_TASK_. Please pull every line of the material below into your answer word for word, leaving the pictures out.

_Element and text position data_.
************

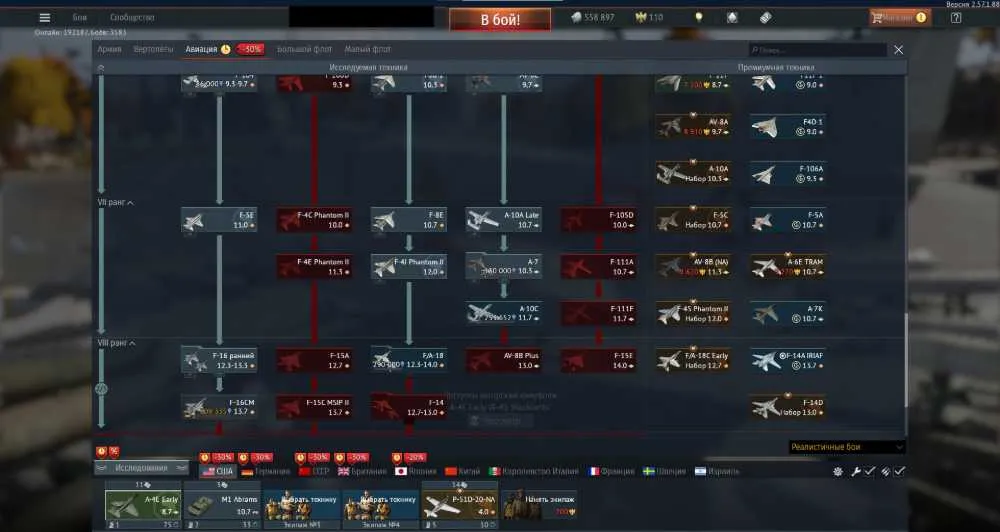Open settings gear icon near nation bar
Screen dimensions: 1000x532
coord(837,471)
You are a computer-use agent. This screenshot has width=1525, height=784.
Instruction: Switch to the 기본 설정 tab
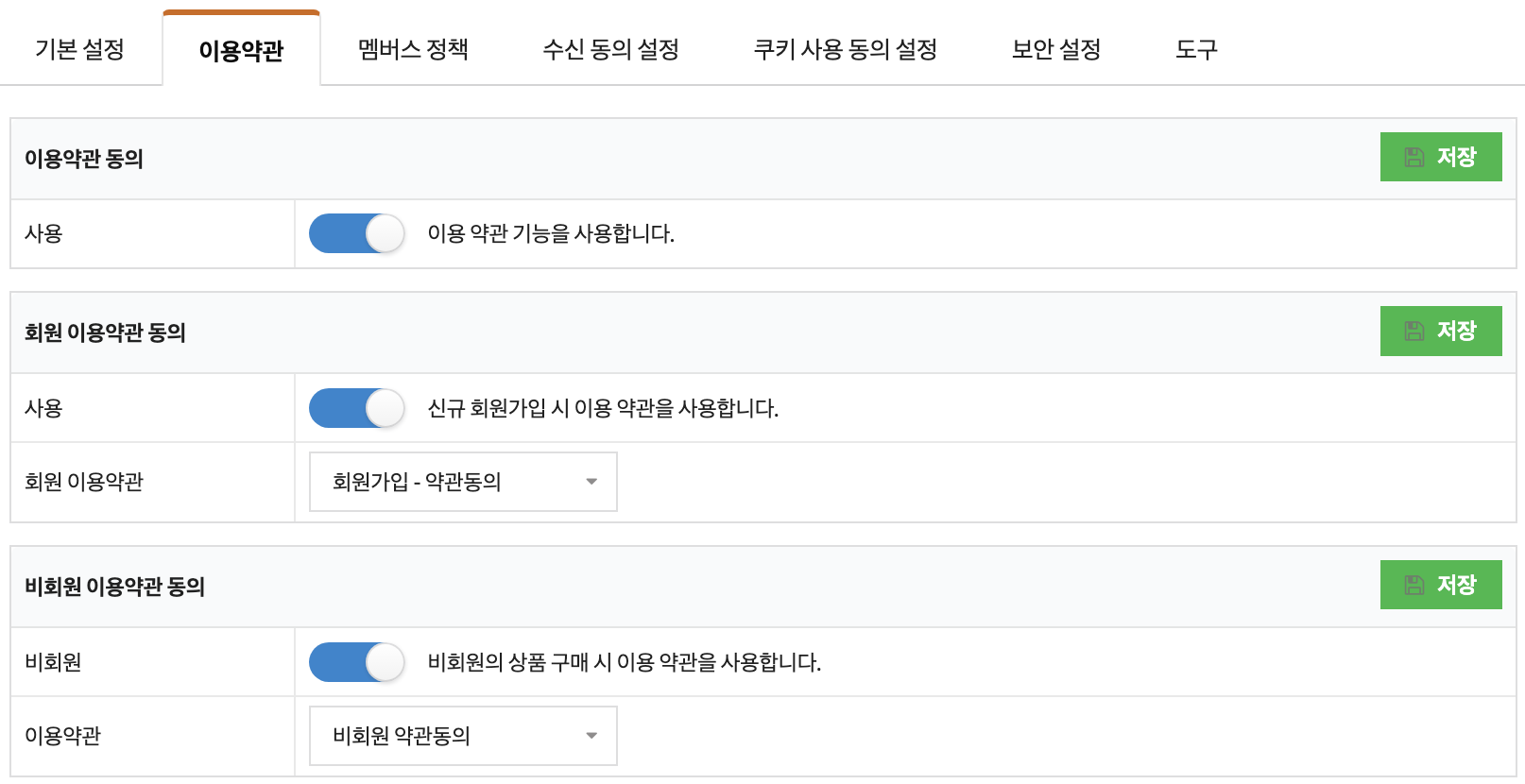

************

_OUTPUT BELOW_.
Open settings gear icon near nation bar
Screen dimensions: 1000x532
coord(837,471)
You are a computer-use agent. This screenshot has width=1525, height=784.
Instruction: Switch to the 기본 설정 tab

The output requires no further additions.